• WHAT TO DO: Locate every line in the records that contains the string "Apply" and copy each such line in full. Matching is case-sensitive.

+++

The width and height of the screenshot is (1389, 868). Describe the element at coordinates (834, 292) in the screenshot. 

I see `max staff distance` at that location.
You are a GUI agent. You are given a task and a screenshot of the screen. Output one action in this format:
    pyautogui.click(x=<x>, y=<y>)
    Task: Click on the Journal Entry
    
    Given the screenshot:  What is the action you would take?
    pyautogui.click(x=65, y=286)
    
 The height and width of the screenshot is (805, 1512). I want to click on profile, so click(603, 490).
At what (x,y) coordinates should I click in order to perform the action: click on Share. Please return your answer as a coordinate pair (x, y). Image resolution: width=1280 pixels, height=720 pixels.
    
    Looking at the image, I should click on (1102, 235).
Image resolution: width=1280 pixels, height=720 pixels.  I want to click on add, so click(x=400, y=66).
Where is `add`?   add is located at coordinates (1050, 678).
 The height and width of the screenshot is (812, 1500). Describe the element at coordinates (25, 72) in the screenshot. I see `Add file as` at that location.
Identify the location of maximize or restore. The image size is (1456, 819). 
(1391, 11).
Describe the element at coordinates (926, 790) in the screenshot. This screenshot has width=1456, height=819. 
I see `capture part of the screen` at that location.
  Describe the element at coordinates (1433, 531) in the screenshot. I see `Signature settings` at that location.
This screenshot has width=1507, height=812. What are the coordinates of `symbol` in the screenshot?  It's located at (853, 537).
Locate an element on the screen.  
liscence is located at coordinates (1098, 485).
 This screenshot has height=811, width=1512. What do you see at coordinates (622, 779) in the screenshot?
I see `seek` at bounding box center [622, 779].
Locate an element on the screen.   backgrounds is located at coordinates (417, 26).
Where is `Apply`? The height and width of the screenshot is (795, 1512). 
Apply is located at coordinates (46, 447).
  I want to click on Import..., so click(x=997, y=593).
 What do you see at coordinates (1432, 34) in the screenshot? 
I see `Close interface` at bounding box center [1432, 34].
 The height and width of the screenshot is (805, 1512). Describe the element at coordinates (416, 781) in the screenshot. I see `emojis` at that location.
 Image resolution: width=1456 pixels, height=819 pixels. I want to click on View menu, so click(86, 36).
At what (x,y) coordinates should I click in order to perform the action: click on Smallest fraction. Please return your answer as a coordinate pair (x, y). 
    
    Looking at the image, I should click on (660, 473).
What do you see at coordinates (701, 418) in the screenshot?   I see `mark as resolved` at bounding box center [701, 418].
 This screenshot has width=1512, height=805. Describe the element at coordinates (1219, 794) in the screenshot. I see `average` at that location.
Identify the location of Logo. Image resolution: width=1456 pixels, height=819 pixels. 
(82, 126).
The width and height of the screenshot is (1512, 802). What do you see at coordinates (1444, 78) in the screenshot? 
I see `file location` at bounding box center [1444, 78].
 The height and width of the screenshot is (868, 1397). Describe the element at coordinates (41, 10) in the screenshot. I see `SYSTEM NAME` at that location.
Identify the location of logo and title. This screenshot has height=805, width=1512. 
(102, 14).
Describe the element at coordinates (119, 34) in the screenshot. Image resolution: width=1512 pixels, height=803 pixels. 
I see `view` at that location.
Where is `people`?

+++

• RESPONSE TO THE TASK:
Where is `Apply`? The height and width of the screenshot is (795, 1512). 
Apply is located at coordinates (46, 447).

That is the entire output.